[RECORD EXTRACTS Boundary: Start]

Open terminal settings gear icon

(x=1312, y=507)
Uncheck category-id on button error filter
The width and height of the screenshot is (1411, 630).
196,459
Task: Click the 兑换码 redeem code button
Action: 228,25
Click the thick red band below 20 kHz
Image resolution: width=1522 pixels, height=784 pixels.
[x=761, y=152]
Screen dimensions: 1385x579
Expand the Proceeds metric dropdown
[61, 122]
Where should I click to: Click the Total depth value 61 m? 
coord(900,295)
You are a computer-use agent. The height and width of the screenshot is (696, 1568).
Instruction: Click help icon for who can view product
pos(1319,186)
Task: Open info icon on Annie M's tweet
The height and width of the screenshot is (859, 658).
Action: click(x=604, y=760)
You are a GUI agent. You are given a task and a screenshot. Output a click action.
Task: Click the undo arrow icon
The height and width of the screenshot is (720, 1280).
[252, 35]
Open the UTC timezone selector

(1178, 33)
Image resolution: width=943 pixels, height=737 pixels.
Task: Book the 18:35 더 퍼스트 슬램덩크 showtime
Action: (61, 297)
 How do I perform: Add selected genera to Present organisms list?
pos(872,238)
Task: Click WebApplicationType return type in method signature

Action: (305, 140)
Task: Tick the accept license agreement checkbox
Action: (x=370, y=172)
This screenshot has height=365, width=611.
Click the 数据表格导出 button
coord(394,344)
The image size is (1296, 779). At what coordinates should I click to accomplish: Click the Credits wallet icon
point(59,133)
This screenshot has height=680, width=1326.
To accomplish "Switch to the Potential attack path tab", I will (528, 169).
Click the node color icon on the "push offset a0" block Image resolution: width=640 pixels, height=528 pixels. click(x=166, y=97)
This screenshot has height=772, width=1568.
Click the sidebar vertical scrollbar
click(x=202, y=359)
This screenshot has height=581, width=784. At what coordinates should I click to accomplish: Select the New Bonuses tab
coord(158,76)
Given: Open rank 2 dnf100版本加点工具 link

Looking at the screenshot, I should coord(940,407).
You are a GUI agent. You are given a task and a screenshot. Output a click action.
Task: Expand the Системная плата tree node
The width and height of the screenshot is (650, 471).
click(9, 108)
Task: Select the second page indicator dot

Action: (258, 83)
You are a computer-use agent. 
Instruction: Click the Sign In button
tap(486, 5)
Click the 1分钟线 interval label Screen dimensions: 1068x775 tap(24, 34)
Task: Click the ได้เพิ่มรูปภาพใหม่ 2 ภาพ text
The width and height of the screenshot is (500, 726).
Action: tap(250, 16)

[RECORD EXTRACTS Boundary: End]

● YOUR OBJECTIVE
Transcribe exactly the line containing "The width and height of the screenshot is (500, 726)." and all remaining lines of the material, ending with the last one.

● RESULT OF THIS EXERCISE
The width and height of the screenshot is (500, 726).
Action: tap(250, 16)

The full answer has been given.